Allah hakkının söz konusu olduğu yerde kul hakkından bahsedilemez. Bu açıdan her ne kadar karı-kocanın birbirleri üzerinde belli hakları bulunsa da bu hiçbir zaman farz ibadetleri yapmaya engel değildir. Bu açıdan bir kadın, kocası izin vermemiş olsa bile farz olan namaz, hac ve oruç gibi ibadetlerini yerine getirir.
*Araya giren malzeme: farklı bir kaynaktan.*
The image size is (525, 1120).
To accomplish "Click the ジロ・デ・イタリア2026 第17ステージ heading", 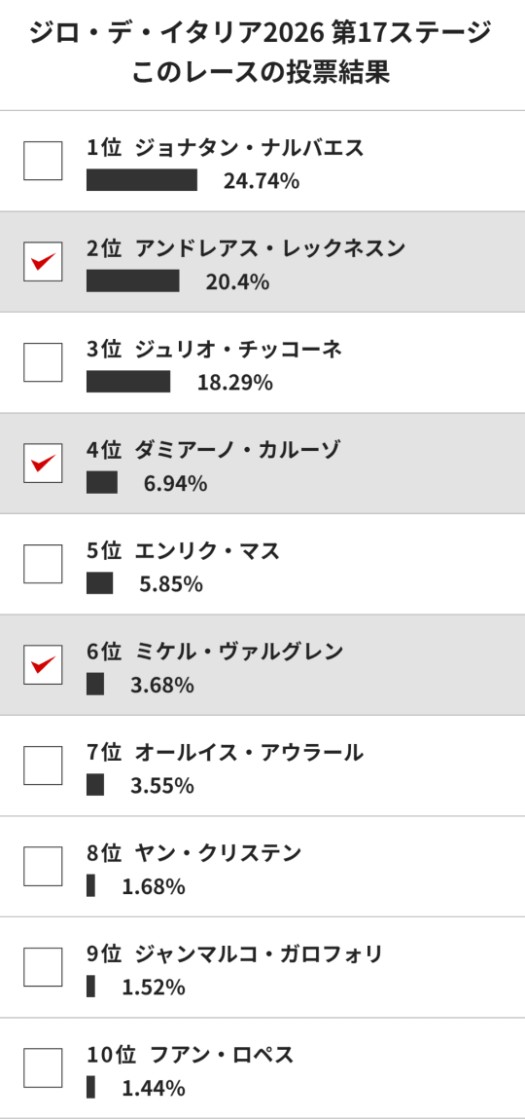I will click(x=261, y=33).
Bununla birlikte nafile oruç tutmak isteyen bir kadın, kocasından izin almalıdır çünkü böyle bir durumda kocası, ona ihtiyaç duyabilir. Eğer kocasından izinsiz olarak nafile oruca başlamışsa, kocası ona orucunu bozdurabilir. Orucu bozulan kadın daha sonra bu orucunu kocasından izin alarak veya onun yanında olmadığı bir zamanda kaza eder.
Efendimiz (sallallahu aleyhi ve sellem) şöyle buyurmuştur:
لَا تَصُمِ الْمَرْأَةُ وَبَعْلُهَا شَاهِدٌ إلا بِإِذْنِهِ
“Kocası yanında bulunduğu halde, onun izni olmaksızın kadının nafile oruç tutması helâl olmaz.” (Buhârî, nikâh 84; Müslim, zekât 84.)
Bu emrin, aile hayatının sağlıklı olarak devamını sağlaması itibarıyla pek çok hikmet içerdiği aşikârdır.